Source records
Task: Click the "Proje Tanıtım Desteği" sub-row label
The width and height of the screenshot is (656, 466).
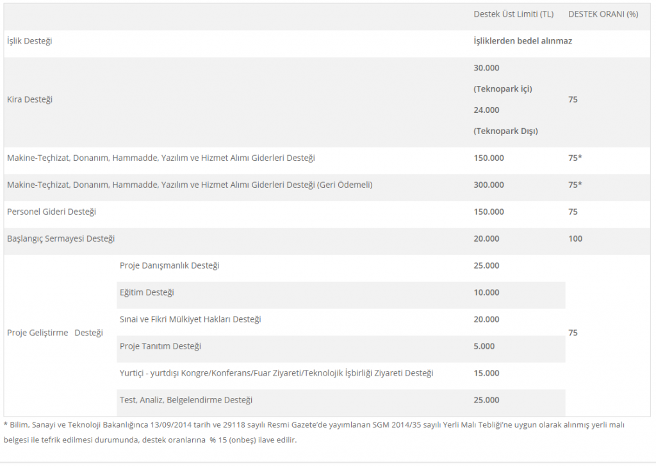Action: point(160,347)
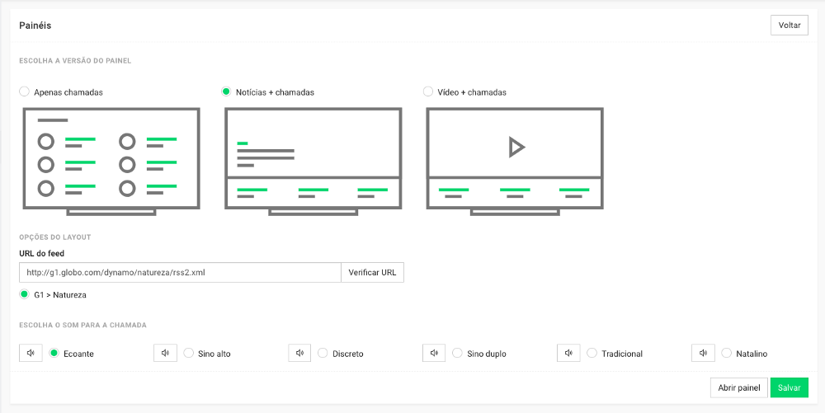Click the Verificar URL button
The width and height of the screenshot is (825, 413).
(x=373, y=273)
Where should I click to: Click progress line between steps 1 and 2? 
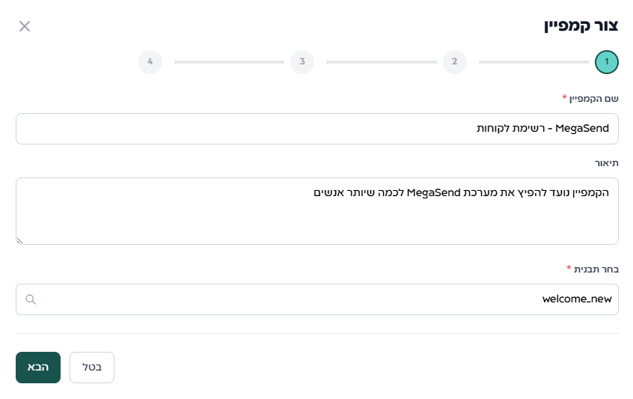[x=533, y=61]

- [TASK DIRECTIONS]: Give back each entry verbatim but drop its pictures.

- [SOLUTION]:
Task: Click the "Proje Tanıtım Desteği" sub-row label
The width and height of the screenshot is (656, 466).
Action: point(160,347)
Click the Verificar URL button
The width and height of the screenshot is (825, 413).
(x=373, y=273)
Where should I click to: Click progress line between steps 1 and 2? 
[x=533, y=61]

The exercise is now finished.